O desfecho do paciente com trauma abdominal é influenciado por:

  • Mecanismo da Lesão: Ferimentos por arma de fogo têm o pior prognóstico, seguidos por trauma contuso de alta energia.
  • Gravidade da Lesão: Escores de trauma como o Injury Severity Score (ISS) correlacionam-se diretamente com a mortalidade.
  • Fatores do Paciente: Idade avançada, presença de comorbidades (doença cardíaca, diabetes) e uso de anticoagulantes pioram o prognóstico.
  • Tempo para Tratamento Definitivo: A "hora de ouro" ("golden hour") é um conceito crucial. O atraso no controle da hemorragia e da contaminação aumenta drasticamente a mortalidade.
  • Presença da Tríade Letal: A instalação de hipotermia, acidose e coagulopatia é um forte preditor de morte.

1.7. Populações Especiais

A abordagem do trauma abdominal deve ser adaptada para certas populações que apresentam particularidades anatômicas, fisiológicas e padrões de lesão distintos.

Gestantes

  • Alterações Anatômicas e Fisiológicas: O útero gravídico desloca as vísceras para o abdome superior, tornando-as mais vulneráveis ao trauma. A gestante possui uma hipervolemia fisiológica, podendo perder até 30-35% do seu volume sanguíneo antes de manifestar hipotensão, mascarando a gravidade do choque.
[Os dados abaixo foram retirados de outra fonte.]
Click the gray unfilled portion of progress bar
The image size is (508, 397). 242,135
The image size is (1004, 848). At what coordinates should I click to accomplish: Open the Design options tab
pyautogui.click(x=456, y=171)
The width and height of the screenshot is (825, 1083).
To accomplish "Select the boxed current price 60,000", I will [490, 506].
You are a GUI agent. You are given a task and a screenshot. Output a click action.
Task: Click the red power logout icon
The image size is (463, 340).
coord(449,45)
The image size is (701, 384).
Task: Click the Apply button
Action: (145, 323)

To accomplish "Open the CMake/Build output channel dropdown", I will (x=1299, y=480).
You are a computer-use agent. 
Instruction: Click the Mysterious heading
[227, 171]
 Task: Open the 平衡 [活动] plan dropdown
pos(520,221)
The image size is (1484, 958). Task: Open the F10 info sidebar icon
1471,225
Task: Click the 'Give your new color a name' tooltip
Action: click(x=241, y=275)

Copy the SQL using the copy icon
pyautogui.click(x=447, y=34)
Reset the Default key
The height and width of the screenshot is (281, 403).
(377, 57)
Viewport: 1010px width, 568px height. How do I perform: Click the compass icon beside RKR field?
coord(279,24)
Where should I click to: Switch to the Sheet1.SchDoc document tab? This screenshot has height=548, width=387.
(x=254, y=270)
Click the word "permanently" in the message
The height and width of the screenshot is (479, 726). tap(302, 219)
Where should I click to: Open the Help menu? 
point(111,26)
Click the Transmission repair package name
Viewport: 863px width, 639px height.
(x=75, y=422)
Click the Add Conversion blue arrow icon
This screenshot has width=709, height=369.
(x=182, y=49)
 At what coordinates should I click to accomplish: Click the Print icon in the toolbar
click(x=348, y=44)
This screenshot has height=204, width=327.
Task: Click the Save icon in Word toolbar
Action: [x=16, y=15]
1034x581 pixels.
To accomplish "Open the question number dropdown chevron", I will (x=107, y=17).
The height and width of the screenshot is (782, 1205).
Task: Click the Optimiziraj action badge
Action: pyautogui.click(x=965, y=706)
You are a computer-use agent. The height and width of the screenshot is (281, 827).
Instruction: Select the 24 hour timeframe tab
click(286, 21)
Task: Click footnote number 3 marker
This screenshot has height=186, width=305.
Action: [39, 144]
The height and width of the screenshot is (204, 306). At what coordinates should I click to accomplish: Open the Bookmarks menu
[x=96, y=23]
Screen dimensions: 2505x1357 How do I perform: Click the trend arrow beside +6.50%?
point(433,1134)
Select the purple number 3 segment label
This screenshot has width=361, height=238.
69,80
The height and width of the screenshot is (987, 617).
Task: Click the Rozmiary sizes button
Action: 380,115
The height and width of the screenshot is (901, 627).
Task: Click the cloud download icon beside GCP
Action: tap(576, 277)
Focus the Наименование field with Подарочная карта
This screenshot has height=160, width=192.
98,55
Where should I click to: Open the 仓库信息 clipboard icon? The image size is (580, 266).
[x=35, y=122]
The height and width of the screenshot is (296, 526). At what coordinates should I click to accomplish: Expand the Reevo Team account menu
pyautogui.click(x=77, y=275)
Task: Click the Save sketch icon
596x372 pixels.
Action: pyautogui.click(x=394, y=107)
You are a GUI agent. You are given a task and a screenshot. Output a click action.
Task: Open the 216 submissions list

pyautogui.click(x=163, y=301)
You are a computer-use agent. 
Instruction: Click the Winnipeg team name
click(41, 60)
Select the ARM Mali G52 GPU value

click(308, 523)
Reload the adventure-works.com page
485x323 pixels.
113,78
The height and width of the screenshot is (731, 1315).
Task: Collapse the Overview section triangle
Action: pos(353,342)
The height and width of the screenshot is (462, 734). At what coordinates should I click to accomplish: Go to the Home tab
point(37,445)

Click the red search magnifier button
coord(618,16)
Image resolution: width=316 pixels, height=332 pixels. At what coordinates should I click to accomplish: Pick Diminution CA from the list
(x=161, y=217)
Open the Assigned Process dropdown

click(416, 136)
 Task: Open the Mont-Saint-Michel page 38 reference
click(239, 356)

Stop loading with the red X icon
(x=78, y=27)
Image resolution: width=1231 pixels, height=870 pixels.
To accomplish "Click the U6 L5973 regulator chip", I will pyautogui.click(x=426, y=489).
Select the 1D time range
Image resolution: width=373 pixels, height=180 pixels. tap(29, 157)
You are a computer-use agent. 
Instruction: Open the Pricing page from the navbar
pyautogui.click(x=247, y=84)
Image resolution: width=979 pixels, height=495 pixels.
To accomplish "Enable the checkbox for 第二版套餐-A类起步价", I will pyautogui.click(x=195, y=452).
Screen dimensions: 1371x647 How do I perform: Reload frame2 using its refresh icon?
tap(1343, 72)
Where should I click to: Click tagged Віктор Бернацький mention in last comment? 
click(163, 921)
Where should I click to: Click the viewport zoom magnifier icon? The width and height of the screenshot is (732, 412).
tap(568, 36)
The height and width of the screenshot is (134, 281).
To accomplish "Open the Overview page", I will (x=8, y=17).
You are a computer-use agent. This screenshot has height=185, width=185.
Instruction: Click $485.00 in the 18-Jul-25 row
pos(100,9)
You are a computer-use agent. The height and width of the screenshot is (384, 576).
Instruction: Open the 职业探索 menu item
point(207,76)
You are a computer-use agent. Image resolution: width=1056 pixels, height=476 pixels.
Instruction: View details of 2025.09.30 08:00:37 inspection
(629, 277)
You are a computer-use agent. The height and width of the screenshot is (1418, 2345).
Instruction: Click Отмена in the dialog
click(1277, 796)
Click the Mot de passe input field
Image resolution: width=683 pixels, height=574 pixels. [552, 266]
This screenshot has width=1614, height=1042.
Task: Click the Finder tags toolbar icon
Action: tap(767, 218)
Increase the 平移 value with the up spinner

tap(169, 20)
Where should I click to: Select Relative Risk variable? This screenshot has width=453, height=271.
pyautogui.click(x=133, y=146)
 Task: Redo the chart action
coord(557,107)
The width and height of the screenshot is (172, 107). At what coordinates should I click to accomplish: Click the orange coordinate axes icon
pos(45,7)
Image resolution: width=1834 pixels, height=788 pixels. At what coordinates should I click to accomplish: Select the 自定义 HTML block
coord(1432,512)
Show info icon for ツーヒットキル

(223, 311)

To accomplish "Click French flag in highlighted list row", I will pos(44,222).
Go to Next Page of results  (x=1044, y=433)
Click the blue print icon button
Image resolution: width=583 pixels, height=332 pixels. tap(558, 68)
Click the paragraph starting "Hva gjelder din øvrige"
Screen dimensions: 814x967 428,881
A prioridade é sempre o tratamento da mãe, pois a melhor reanimação fetal é a reanimação materna adequada.
  • Risco Fetal: O feto está em risco por lesão direta, hipóxia materna, descolamento prematuro de placenta ou parto prematuro.
  • Manejo: Após a 20ª semana, a paciente deve ser mantida em decúbito lateral esquerdo para evitar a compressão da veia cava pelo útero. A monitorização fetal (cardiotocografia) deve ser iniciada assim que a mãe estiver estabilizada. A avaliação por um obstetra é mandatória.

Pacientes Pediátricos

  • Padrões de Lesão: As crianças têm uma parede abdominal mais fina e costelas mais elásticas, oferecendo menos proteção aos órgãos internos. Isso resulta em uma maior incidência de lesões de múltiplos órgãos no trauma contuso.
  • Fisiologia: Possuem uma reserva fisiológica robusta, mantendo a pressão arterial normal por mais tempo, mesmo com perdas sanguíneas significativas. No entanto, a descompensação, quando ocorre, é súbita e catastrófica. Taquicardia e má perfusão periférica são sinais de choque mais precoces que a hipotensão.
  • Manejo: Há uma forte ênfase no tratamento não operatório (TNO) de lesões de órgãos sólidos (especialmente baço e fígado), que tem taxas de sucesso muito altas nesta população. O cálculo de fluidos e medicamentos deve ser baseado no peso.

Pacientes Geriátricos

  • Reserva Fisiológica Reduzida: Idosos têm menor capacidade de compensar o estresse fisiológico do trauma. Doenças cardíacas e pulmonares pré-existentes limitam a resposta ao choque e à reanimação volêmica.
  • Comorbidades e Medicações: O uso de betabloqueadores pode mascarar a taquicardia do choque. Anticoagulantes e antiagregantes plaquetários aumentam significativamente o risco de hemorragia grave e complicam o manejo.
  • Prognóstico: A morbimortalidade é consideravelmente maior em pacientes geriátricos em comparação com adultos jovens com o mesmo escore de gravidade da lesão (ISS). Eles requerem um limiar mais baixo para admissão em UTI e uma abordagem agressiva para prevenir complicações como pneumonia e tromboembolismo.

Pérola Clínica: Em um paciente idoso em uso de betabloqueador, a ausência de taquicardia não exclui choque hemorrágico. Sinais de hipoperfusão, como alteração do nível de consciência, pele fria e pegajosa, e acidose metabólica, são mais confiáveis.